Les secrets de la saucisse sacrée
Ce qui est beau et intime, c’est aussi la cuisson de la fameuse saucisse. Avant de le soumettre à l’action des flammes, le gourmet entaille généralement le špekáček aux deux bouts, de telle sorte que, durant la cuisson, la matière grasse fond et s’égoutte progressivement. Il peut jouer avec sa broche, sur laquelle il a délicatement empalé la saucisse, pour obtenir la texture qui sied le plus à son goût. Le špekáček se déguste ensuite avec un morceau de pain et avec les condiments adaptés, de la moutarde notamment, malheureusement rarement de Dijon.A ce stade, une question s’impose : quel est donc le secret de la recette de cette saucisse traditionnelle ? Eh bien, selon la recette originale, la composition du špekáček devrait s’établir comme suit : 50 % de viande de bœuf, prélevée sur les parties postérieures de l’animal, 20 % de viande de porc et le reste de matière grasse. Enfin, on relève le tout avec de l’ail, du poivre et une pincée de noix de muscade. Dans les faits, il existe de multiples variétés de la précieuse saucisse, et la part de porc est devenue de plus en plus importante avec le temps, au détriment du bœuf. Petr Pipek, de l’Ecole supérieure de technologie chimique de Prague, nous permet d’y voir plus clair dans la jungle des špekáčky :
« On trouve des špekáčky de toutes les qualités et à tous les prix. Les saucisses qui sont de bonne qualité aujourd’hui portent généralement le label ‘spécialité traditionnelle protégée’. On les reconnaît facilement, elles sont marquées d’une sorte de petit soleil bleu et on peut y lire ‘spécialité tchèque traditionnelle’, parfois même en anglais. »

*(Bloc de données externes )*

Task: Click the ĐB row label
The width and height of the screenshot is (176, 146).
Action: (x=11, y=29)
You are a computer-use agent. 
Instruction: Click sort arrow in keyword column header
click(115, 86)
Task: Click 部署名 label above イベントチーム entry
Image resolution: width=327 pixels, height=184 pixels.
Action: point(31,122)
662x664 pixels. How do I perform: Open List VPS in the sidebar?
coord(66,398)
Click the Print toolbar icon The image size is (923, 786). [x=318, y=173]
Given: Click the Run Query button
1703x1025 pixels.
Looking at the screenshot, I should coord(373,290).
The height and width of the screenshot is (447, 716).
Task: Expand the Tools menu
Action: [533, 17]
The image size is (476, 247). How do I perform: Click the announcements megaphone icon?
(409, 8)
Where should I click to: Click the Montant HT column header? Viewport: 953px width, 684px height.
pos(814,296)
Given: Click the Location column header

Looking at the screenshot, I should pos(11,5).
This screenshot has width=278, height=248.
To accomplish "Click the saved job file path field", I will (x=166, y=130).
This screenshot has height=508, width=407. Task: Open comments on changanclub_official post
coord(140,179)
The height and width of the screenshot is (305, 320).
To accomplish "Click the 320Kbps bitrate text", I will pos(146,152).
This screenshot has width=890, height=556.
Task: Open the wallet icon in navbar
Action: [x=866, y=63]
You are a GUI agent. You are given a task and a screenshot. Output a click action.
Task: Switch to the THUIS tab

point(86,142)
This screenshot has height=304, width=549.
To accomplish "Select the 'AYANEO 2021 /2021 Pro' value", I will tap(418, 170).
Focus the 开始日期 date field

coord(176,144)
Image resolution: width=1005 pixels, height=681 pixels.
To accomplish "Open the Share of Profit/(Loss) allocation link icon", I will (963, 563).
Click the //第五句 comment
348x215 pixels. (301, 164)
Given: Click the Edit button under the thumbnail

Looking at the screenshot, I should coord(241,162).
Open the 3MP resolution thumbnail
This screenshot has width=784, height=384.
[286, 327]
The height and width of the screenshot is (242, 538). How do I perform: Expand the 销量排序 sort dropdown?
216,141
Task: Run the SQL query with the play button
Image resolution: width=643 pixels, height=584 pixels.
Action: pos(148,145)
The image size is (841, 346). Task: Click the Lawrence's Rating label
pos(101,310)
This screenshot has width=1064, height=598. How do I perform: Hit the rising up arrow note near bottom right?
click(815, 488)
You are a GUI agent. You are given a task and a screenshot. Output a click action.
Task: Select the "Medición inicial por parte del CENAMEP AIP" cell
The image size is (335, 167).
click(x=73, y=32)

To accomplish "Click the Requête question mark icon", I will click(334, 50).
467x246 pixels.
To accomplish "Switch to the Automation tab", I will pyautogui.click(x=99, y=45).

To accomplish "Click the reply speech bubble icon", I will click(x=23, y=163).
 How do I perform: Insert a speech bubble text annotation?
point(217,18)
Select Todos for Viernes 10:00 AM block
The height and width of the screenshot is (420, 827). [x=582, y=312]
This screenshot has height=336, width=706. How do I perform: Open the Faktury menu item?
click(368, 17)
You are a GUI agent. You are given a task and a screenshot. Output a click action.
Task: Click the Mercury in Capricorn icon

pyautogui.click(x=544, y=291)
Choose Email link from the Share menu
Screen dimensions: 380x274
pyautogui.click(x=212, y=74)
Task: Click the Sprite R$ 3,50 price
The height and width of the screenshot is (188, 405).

La tradition des špekáčky remonterait au XIXe siècle, et on trouverait mention du met gastronomique pour la première fois en 1891, lors d’une exposition agricole organisée à Prague. Au siècle dernier, la saucisse a connu un développement accéléré, avec des sociétés se spécialisant dans sa production. Et depuis 2011, le špekáček dispose donc du label ‘spécialité tchèque traditionnelle’, reconnu au niveau européen. Une belle réussite pour ce met symbole de la convivialité à la tchèque.